Un tribunal spécial, chargé de se pencher sur des crimes de guerre présumés commis par des membres de la guérilla indépendantiste kosovare albanaise (UCK) pendant et après le conflit serbo-kosovar, doit ouvrir ses portes cette année à La Haye, a annoncé vendredi le gouvernement néerlandais. Une information donnée en octobre par Justiceinfo.net..
Cette instance examinera "les accusations de crimes graves présumés commis en 1999-2000 par les membres de l'Armée de libération du Kosovo contre des minorités ethniques et des opposants politiques", a indiqué le ministère néerlandais des Affaires étrangères dans un communiqué.
Ce tribunal de droit kosovar sera composé de juges internationaux et installé, à terme, dans les anciens bâtiments de l'Office européen des polices, Europol, à La Haye.
"Cette décision est le résultats de négociations menées avec le gouvernement néerlandais", a indiqué à l'AFP Ardian Arifaj, conseiller politique du ministre kosovar des Affaires étrangères : "nous nous y attendions vu que nous nous sommes mis d'accord avec les Néerlandais".
En 1998-1999, le Kosovo était une province du sud de la Serbie où les forces de Belgrade affrontent une guérilla indépendantiste albanaise.
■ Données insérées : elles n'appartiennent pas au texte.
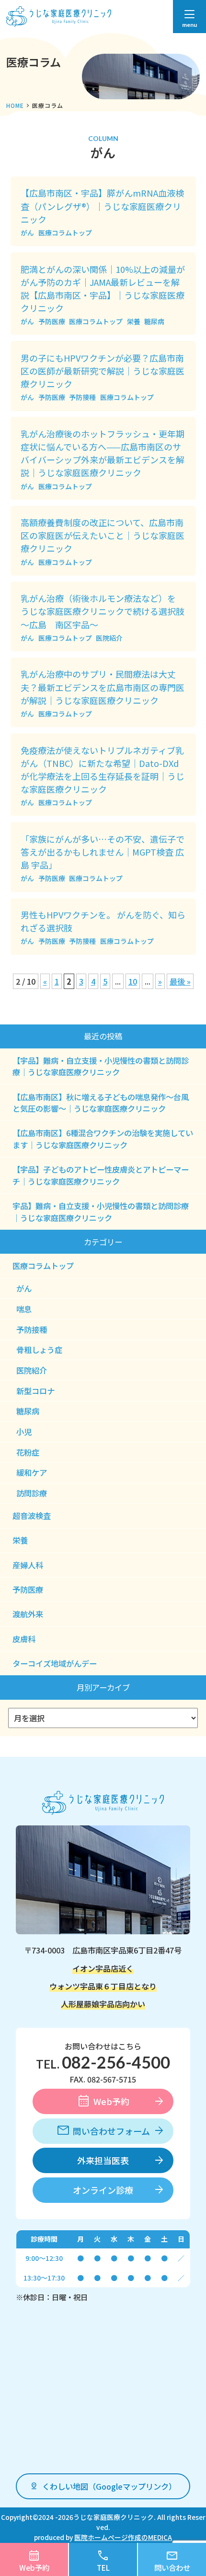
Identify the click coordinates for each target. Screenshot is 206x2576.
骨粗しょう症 (39, 1349)
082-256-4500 (116, 2062)
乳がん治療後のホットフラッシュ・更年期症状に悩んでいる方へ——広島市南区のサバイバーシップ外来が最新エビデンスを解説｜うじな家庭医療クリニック (102, 453)
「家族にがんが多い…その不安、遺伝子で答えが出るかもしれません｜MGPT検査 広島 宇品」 (102, 852)
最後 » (180, 981)
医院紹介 (109, 638)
L'Otan intervient en 1999, forçant les Serbes à se retirer du territoire après une campagne de bombardements de 11 semaines.
Pristina subit une pression internationale pour créer un tel tribunal depuis la publication en 2011 d'un rapport du Conseil de l'Europe sur les exactions présumées commises par des membres de l'UCK sur quelque 500 prisonniers serbes et roms pendant la guerre.
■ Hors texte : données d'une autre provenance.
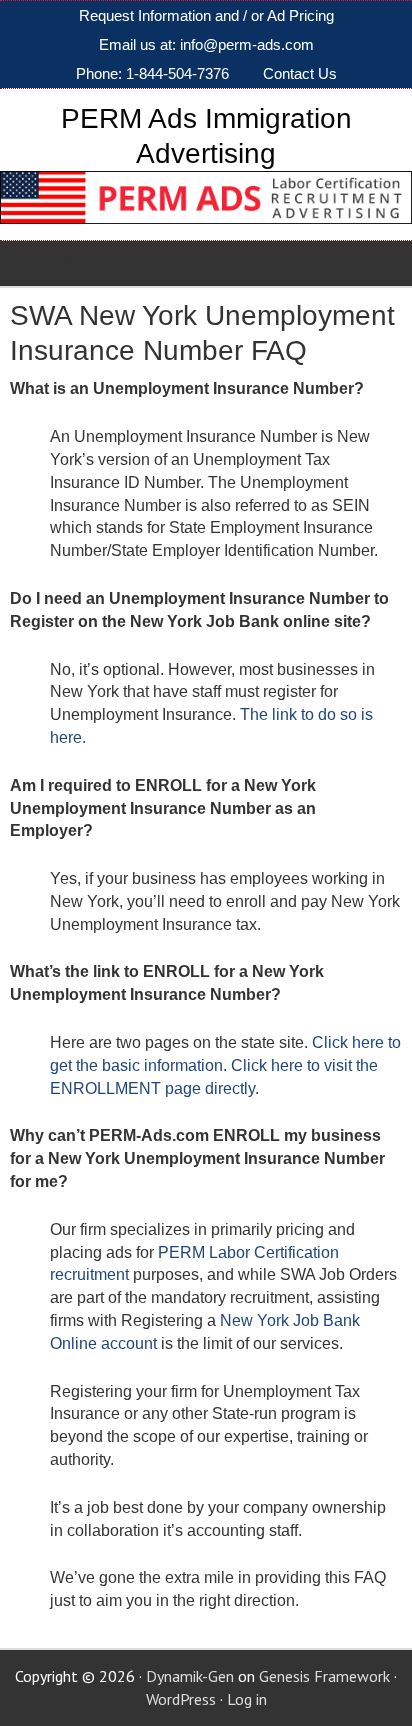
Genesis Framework (324, 1676)
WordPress (181, 1699)
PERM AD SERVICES (102, 263)
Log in (247, 1699)
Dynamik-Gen (190, 1676)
Ce "rapport Marty" évoquait notamment des exécutions sommaires, des enlèvements et un trafic d'organes, prélevés sur des victimes. Il mettait en cause l'ex-chef de la guérilla et actuel ministre des Affaires étrangères kosovar Hashim Thaçi, accusations que l'intéressé a vivement démenti.
-"Des héros"-
"Il s'agit d'une question sensible au Kosovo", a affirmé dans son communiqué le gouvernement néerlandais. "Des possibles suspects peuvent être considérés par certains groupes de la société kosovare comme des combattants pour la liberté et les témoins pourraient se sentir menacés dans le pays".
"C'est pourquoi l'option de tenir des procès en dehors du pays a été explorée", a souligné La Haye, soulignant que le tribunal est parrainé et financé par l'UE.
Un vote au parlement à Pristina sur le sujet avait été boycotté en août par l'opposition: les anciens combattants de l'UCK sont toujours considérés comme des héros par la plupart des Albanais du Kosovo, qui compte 1,8 million d'habitants.
En juin, un millier de personnes avaient manifesté dans les rues de la capitale, scandant "UCK, UCK" et "non à l'injustice".
Onze ex-membres de l'UCK avaient été condamnés fin mai à des peines allant jusqu'à 12 ans de prison pour des crimes de guerre commis pendant ce conflit de 1998-99.
Auparavant, plusieurs personnes impliquées dans le conflit ont été jugées par le Tribunal international pour l'ex-Yougoslavie (TPIY), également basé à La Haye.
Vlastimir Dordevic, ancien ministre adjoint du ministère de l'Intérieur serbe et chef de la sécurité publique, avait notamment été condamné en appel en janvier 2014 à 18 ans de prison.
L'ancien Premier ministre kosovar Ramush Haradinaj, ancien commandant de l'UCK, avait, lui, été acquitté de crimes de guerre par le TPIY. Il est aujourd'hui président d'un parti de l'opposition et député.
Mais le TPIY, qui termine son mandat, n'ouvre plus de nouvelles enquêtes.
La majorité albanaise au Kosovo avait proclamé son indépendance de la Serbie en 2008, conséquence ultime du conflit de 1998-99.
Cette indépendance a été reconnue par une centaine de pays, dont les États-Unis et la majorité des pays membres de l'Union européenne, mais la Serbie, soutenue par la Russie, s'y oppose fermement et considère toujours ce territoire comme sa province méridionale.
L'accord entre les Pays-Bas et le Kosovo sur ce tribunal doit encore être approuvé par les parlements respectifs des deux pays.